RECORDS SUPPLIED —
+++++

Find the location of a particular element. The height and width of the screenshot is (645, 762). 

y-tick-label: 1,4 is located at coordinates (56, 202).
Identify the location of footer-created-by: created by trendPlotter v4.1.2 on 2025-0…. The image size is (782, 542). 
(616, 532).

+++++

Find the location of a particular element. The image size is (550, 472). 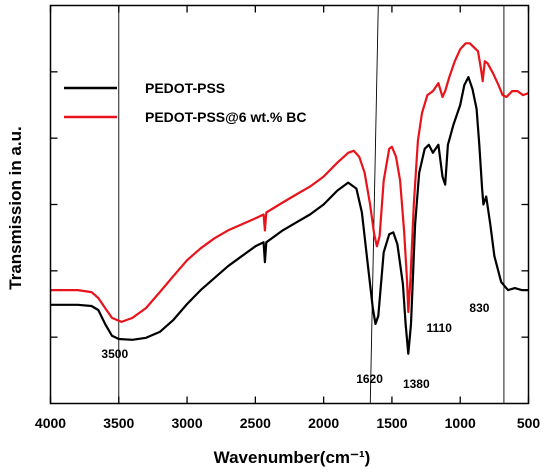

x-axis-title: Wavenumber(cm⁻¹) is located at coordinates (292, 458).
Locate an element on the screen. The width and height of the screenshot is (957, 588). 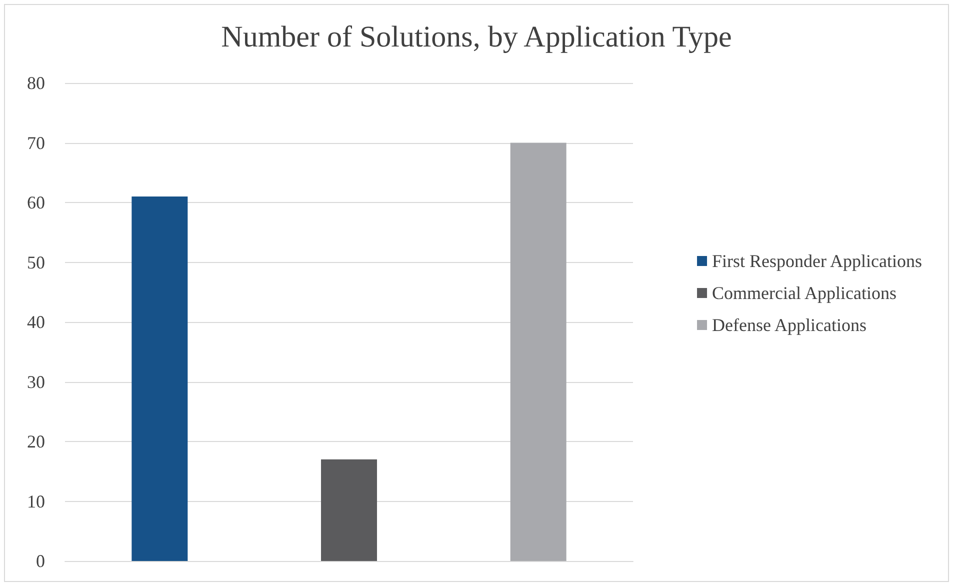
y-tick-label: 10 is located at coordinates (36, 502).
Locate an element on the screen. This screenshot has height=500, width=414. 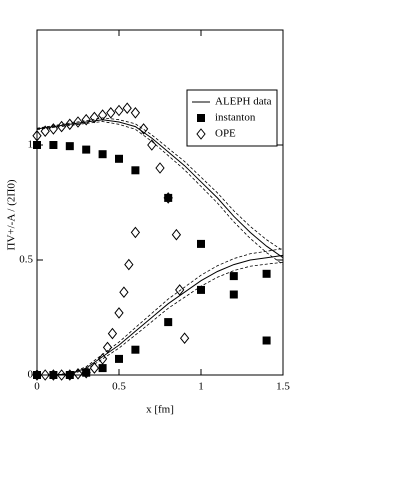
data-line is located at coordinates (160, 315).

+++++

WHAT THE TASK ASKS — Lay out the data as a Markdown table with two columns, No. and Text. Begin at the line that has "Find the location of a particular element. The image", stop after the line that has "data-line is located", give each non-blank line its own numbered row, and leave the pictures out.

COMPLETED EXERCISE —
| No. | Text |
|---|---|
| 1 | Find the location of a particular element. The image size is (550, 472).  |
| 2 | x-axis-title: Wavenumber(cm⁻¹) is located at coordinates (292, 458). |
| 3 | Locate an element on the screen. The width and height of the screenshot is (957, 588).  |
| 4 | y-tick-label: 10 is located at coordinates (36, 502). |
| 5 | Locate an element on the screen. This screenshot has height=500, width=414.  |
| 6 | data-line is located at coordinates (160, 315). |